• YOUR INSTRUCTIONS:
Copy out the entries from the line containing "Viewport: 412px width, 448px height." up to and including the line containing "Action: coord(738,79)", reproducing each of those lines character for character.
start SUPPLIED DATA
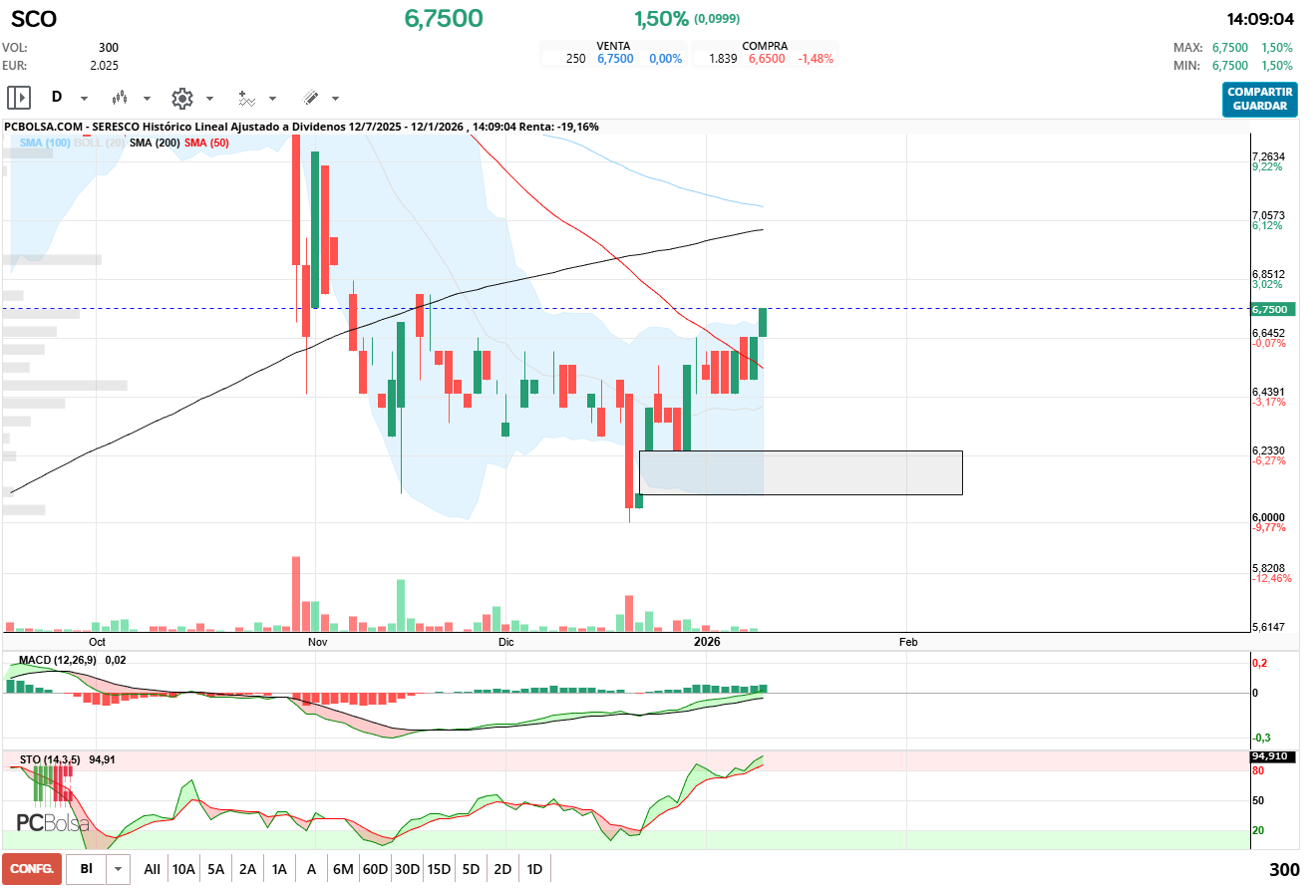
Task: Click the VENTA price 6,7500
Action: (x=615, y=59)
end SUPPLIED DATA
start SUPPLIED DATA
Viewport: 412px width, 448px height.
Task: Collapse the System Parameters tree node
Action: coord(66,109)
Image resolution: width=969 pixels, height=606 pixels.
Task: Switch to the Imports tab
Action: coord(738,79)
end SUPPLIED DATA
• EXERCISE RESULT:
Viewport: 412px width, 448px height.
Task: Collapse the System Parameters tree node
Action: coord(66,109)
Image resolution: width=969 pixels, height=606 pixels.
Task: Switch to the Imports tab
Action: coord(738,79)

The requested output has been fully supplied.